Les versements, retenus par la cour comme contraires à l'intérêt de la société et qui constituent non pas une négligence mais des fautes de gestion, ont amoindri l'actif de la société et par conséquent contribué à l'augmentation de l'insuffisance d'actif.
Au regard de l'ensemble de ces éléments, le liquidateur judiciaire ayant par ailleurs précisé que M. [G] [J] était mandataire social ou associé des SCI PamiJ et Jsip et des sociétés Psis et Sail, il convient, infirmant le jugement de condamner l'intimé à verser à l'appelante, ès qualités, la somme de 200 000 euros.
PAR CES MOTIFS
Statuant par arrêt par défaut, dans la limite de l'appel,
Condamne M. [G] [J] à verser à la Selarl [V]-Pécou, en qualité de liquidateur judiciaire de la société Bripaj, la somme de 200 000 euros au titre de sa responsabilité pour insuffisance d'actif ;
Condamne M. [G] [J] à verser à la Selarl [V]-Pécou, ès qualités, la somme de 3 000 euros au titre de l'article 700 du code de procédure civile ;
Condamne M. [G] [J] aux dépens de la procédure d'appel qui seront recouvrés par maître Franck Lafon conformément aux dispositions de l'article 699 du code de procédure civile.
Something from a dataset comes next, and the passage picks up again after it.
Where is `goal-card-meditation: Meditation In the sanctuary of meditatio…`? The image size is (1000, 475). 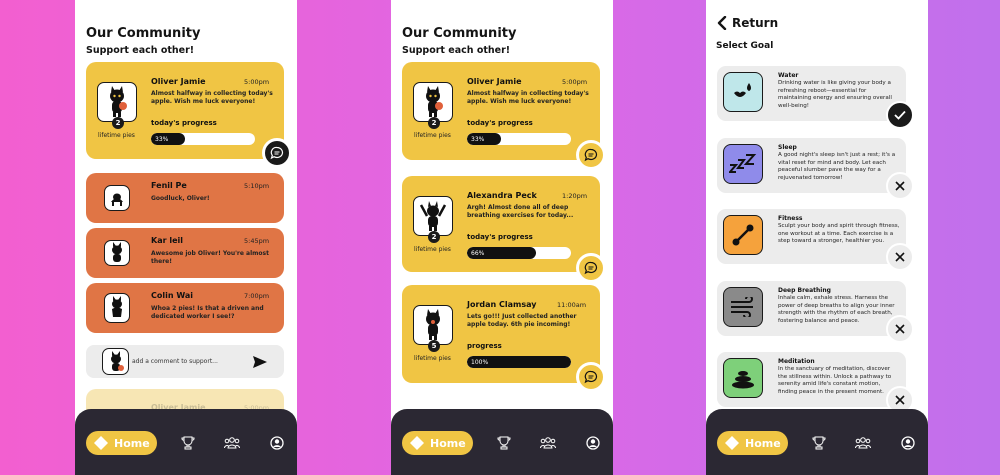
goal-card-meditation: Meditation In the sanctuary of meditatio… is located at coordinates (812, 380). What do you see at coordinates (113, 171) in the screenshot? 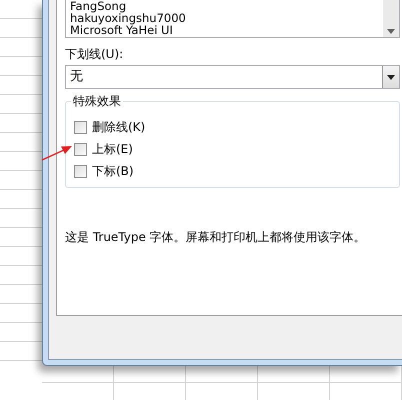
I see `checkbox-label: 下标(B)` at bounding box center [113, 171].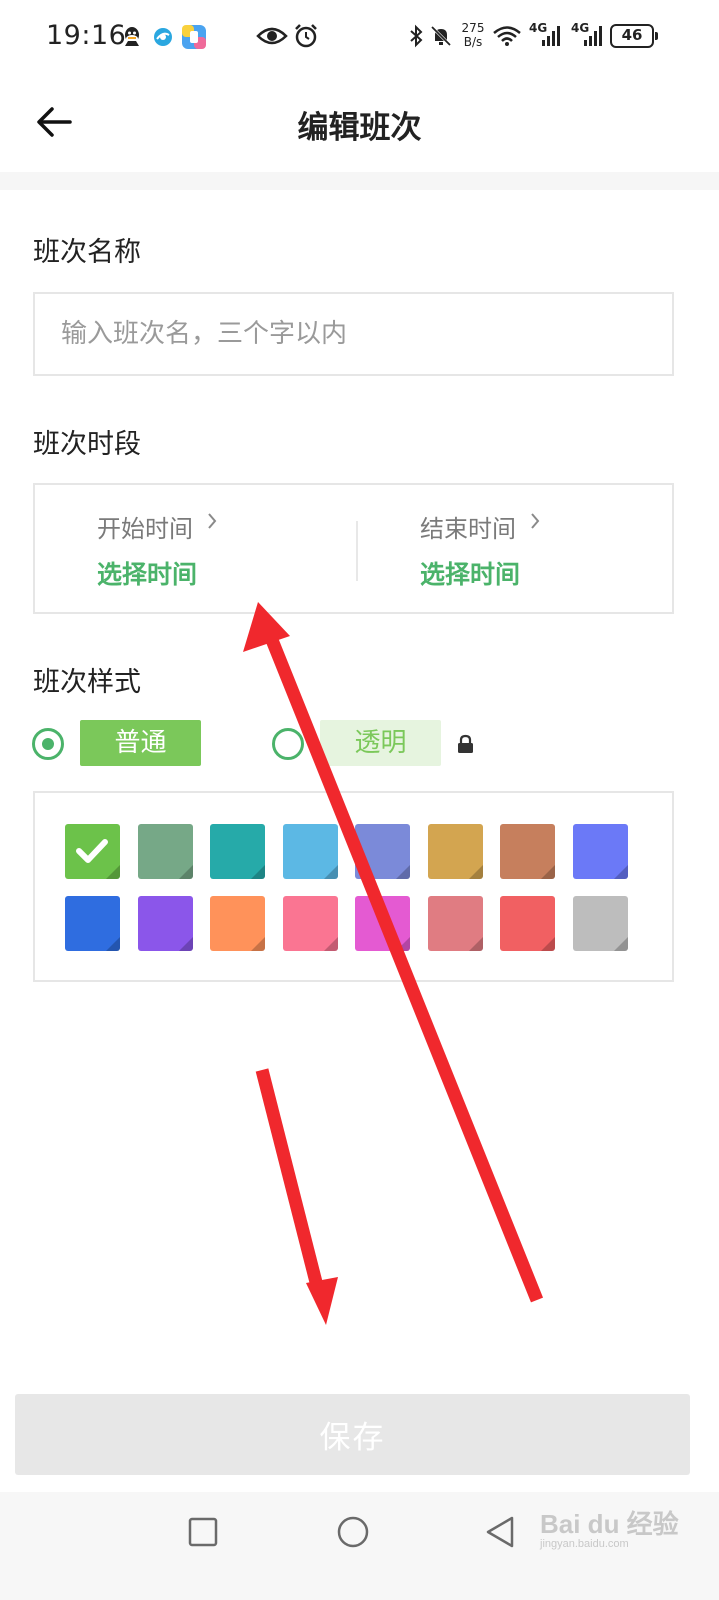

Prononcé publiquement par mise à disposition de l'arrêt au greffe de la cour, les parties en ayant été préalablement avisées dans les conditions prévues au deuxième alinéa de l'article 450 du code de procédure civile.
Signé par Madame Marie-Andrée BAUMANN, Conseiller, pour la Présidente empêchée et par Madame Sabine NOLIN, Greffier, auquel la minute de la décision a été remise par le magistrat signataire.